7 octobre 2014
Enseignements : Grandes Questions du Droit, Semestre d'Automne 2014
Enseignement : Grandes Questions du Droit
par Marie-Anne Frison-Roche
Le juge exerce un pouvoir. On le dit dans le système de Common Law, on le murmure dans le système de Civil Law. Le pouvoir existe depuis toujours car le juge français, s'il ne peut rendre d'arrêt de règlement, doit néanmoins être "législateur particulier" pour faire usage d'une loi qui est imparfaite, l'article 4 du Code civil l'y oblige. Plus encore, son office est de répondre au justiciable qui forme devant lui une prétention, au besoin en créant une règle nouvelle pour ce faire. Les techniques d'interprétation lui permettent de satisfaire cette nécessité.
Mais le juge exerce aussi son pouvoir avec et par habileté. Il crée ainsi des pans entiers du droit, par exemple en façonnant le droit de la responsabilité, aussi bien en droit privé qu'en droit public, tandis que le juge communautaire a construit l'Union européenne aussi fortement que l'ont fait les Etats. Dès lors, le juge prend une place politique dans la société, alors même qu'il ne rend pas compte du pouvoir de choix qu'il exerce, et alors même que ses décisions imprévues ont un effet rétroactif sur la situation des personnes. C'est une des raisons de la méfiance persistante des systèmes continentaux à l'égard du juge.
Plus techniquement, le juge a pour fonction de juger. Cela peut paraître un truisme. Mais tout d'abord, l'acte de juger peut se définir de nombreuses façons. Il faut s'agir de restaurer la légalité, il peut s'agir de concrétiser les droits subjectifs ou il peut s'agir de trancher les litiges en opérant la balance des intérêts. Suivant la définition préférée, c'est le système juridique dans son entier qui se colore différemment. D'ailleurs, on attend désormais du juge qui fasse autre chose que juger, par exemple réconcilier, moraliser, ou faire oeuvre de mémoire.
_ _ _ _ _ _ _
Énoncé 1: Recopiez le passage du texte sur le pouvoir du juge qui va de "Plus techniquement, le" jusqu'à "oeuvre de mémoire.".
Énoncé 2: Rédigez la suite du texte sur le pouvoir du juge en reprenant après sa dernière phrase.
Les lignes n'ont aucun rôle à jouer ici.
_ _ _ _ _ _ _
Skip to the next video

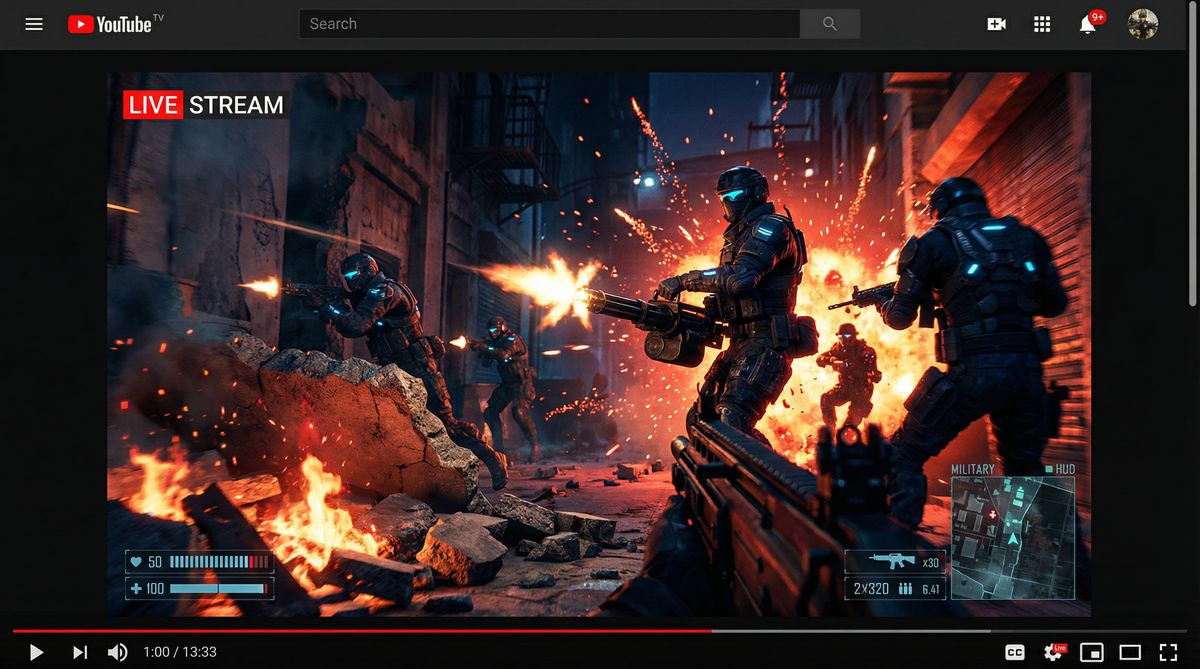click(x=80, y=652)
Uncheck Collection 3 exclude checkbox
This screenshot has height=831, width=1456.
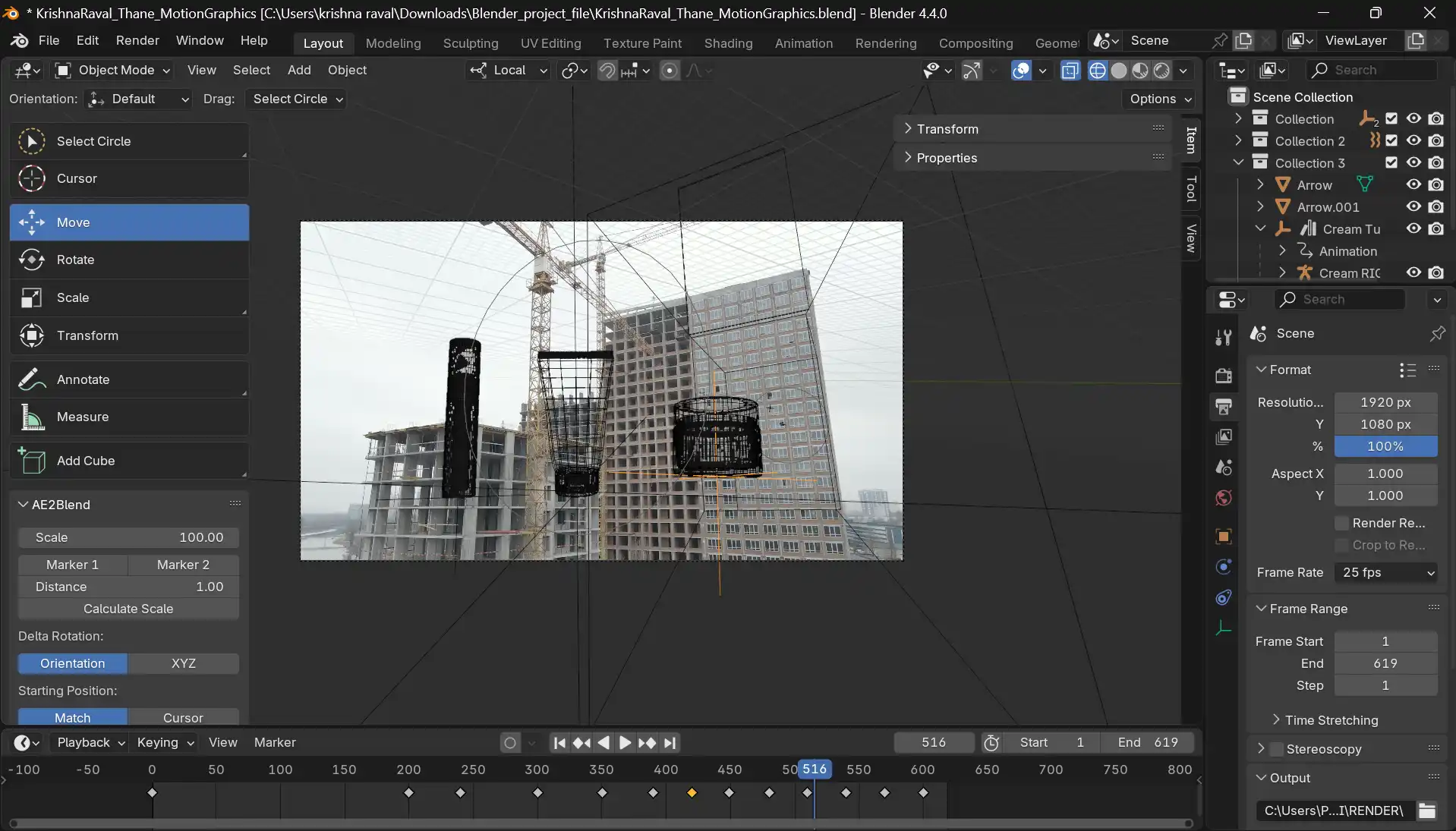[x=1391, y=162]
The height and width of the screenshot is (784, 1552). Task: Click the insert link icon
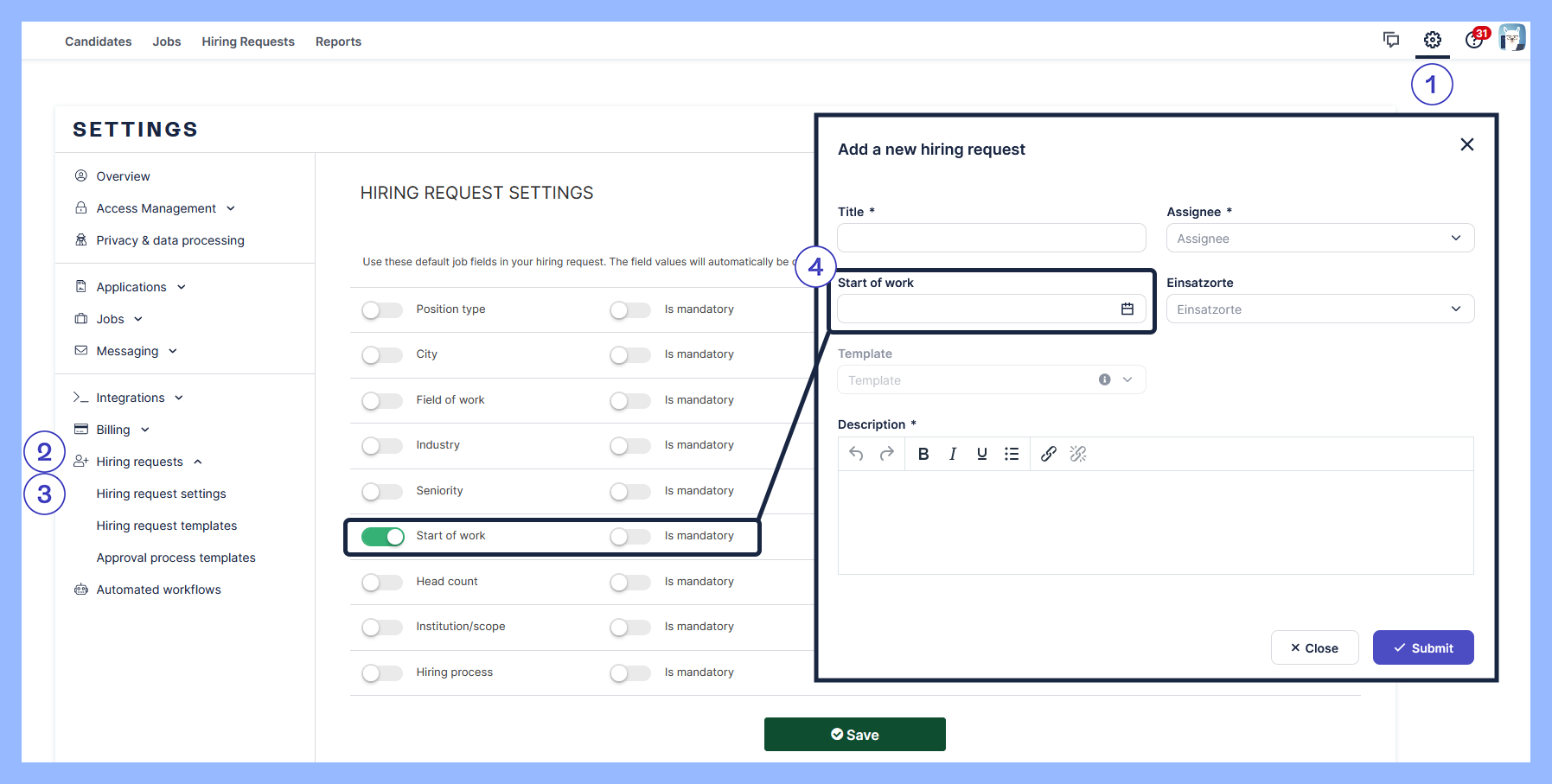1048,454
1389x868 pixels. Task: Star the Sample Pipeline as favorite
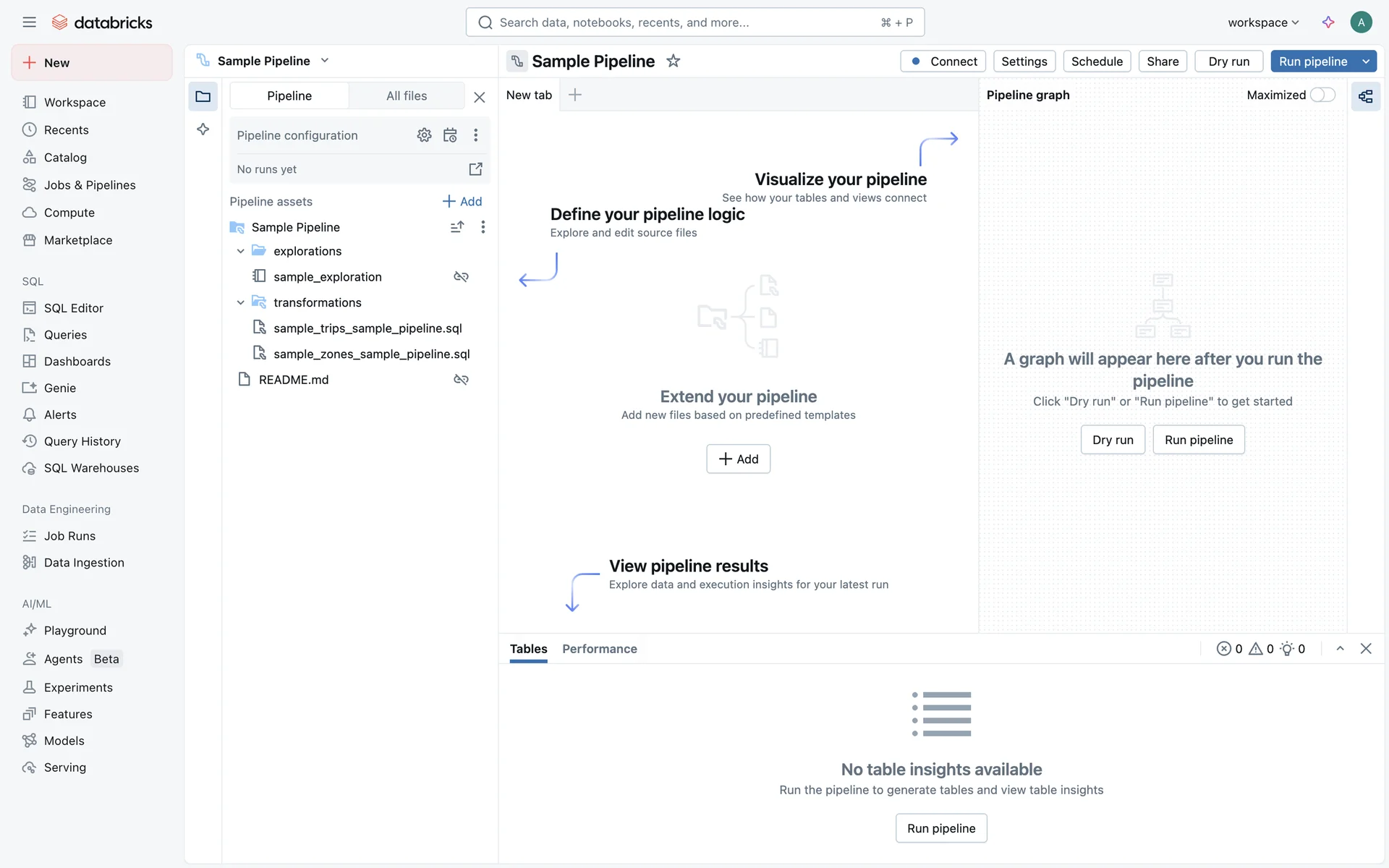673,61
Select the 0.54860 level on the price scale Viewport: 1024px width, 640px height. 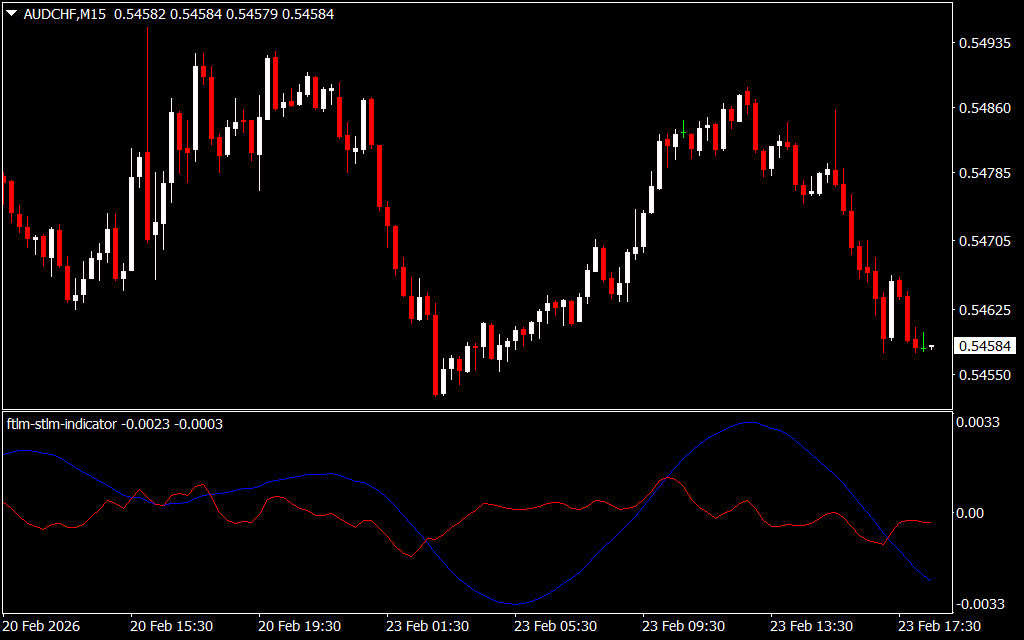985,108
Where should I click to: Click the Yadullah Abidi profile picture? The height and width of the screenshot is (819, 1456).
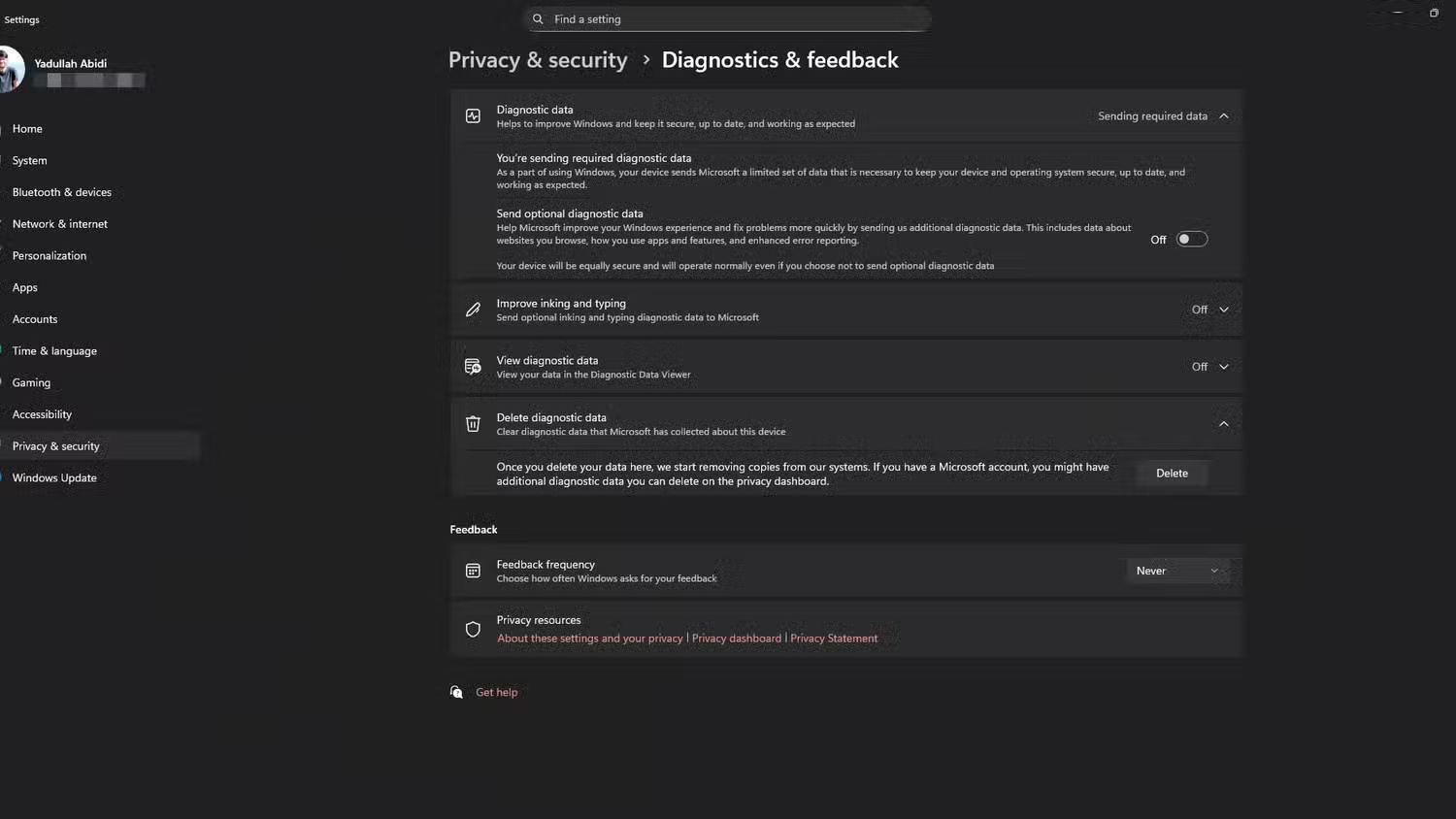click(13, 69)
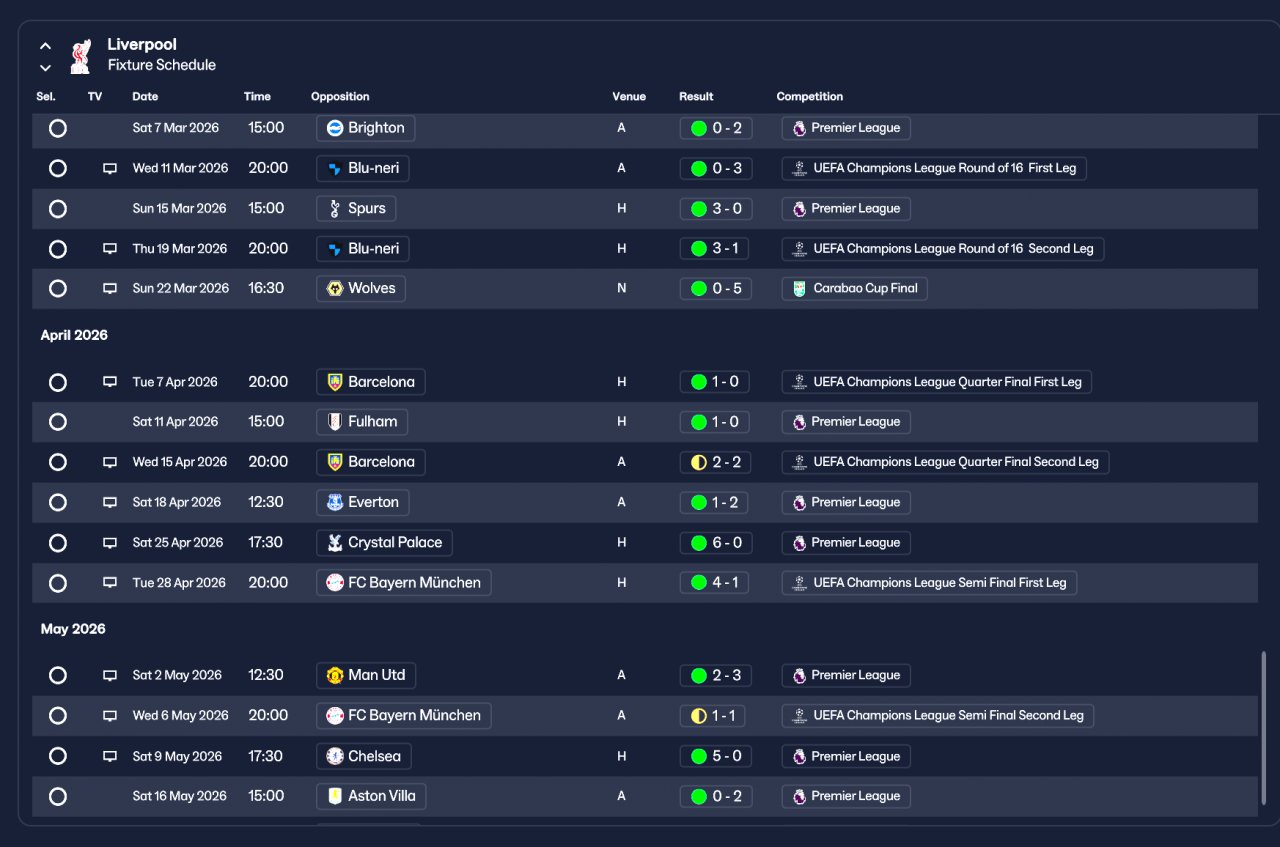The height and width of the screenshot is (847, 1280).
Task: Click TV icon on Chelsea fixture row
Action: coord(110,757)
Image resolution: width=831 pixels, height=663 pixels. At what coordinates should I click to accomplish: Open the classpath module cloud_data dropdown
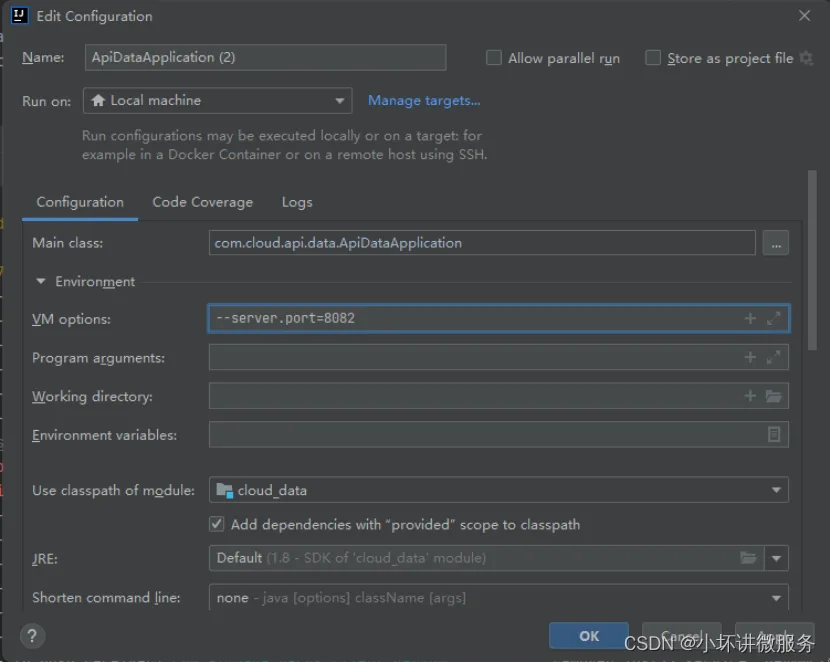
_ _ _ _ _ _ _
Résultat de l'exercice 1:
Plus techniquement, le juge a pour fonction de juger. Cela peut paraître un truisme. Mais tout d'abord, l'acte de juger peut se définir de nombreuses façons. Il faut s'agir de restaurer la légalité, il peut s'agir de concrétiser les droits subjectifs ou il peut s'agir de trancher les litiges en opérant la balance des intérêts. Suivant la définition préférée, c'est le système juridique dans son entier qui se colore différemment. D'ailleurs, on attend désormais du juge qui fasse autre chose que juger, par exemple réconcilier, moraliser, ou faire oeuvre de mémoire.

Résultat de l'exercice 2:
Plus encore, l'acte de juger ne peut se penser sans considérer la procédure qui le précéder. La procédure a aujourd'hui une valeur en elle-même. L'opposition entre procédure accusatoire et procédure inquisitoire est dépassée par le droit processuel, qui se construit sur les droits fondamentaux. Mais le procès est-il destiné à permettre au juge de découvrir la vérité ? Est-il un contrat par lequel les parties s'accordent sur leur désaccord ? Est-ce une civilisation des oppositions ? Un processus d'efficacité, notamment pour le système économique ? Les règles techniques dépendent des préférences pour telle ou telle réponse.
En outre, l'attention devient de plus en plus forte pour le droit de la preuve, coeur de tous les procès. Il est construit sur la charge de preuve, les objets de preuve, les moyens de preuve et les recevabilités. C'est là où les procès se gagnent ou se perdent. C'est donc l'essentiel.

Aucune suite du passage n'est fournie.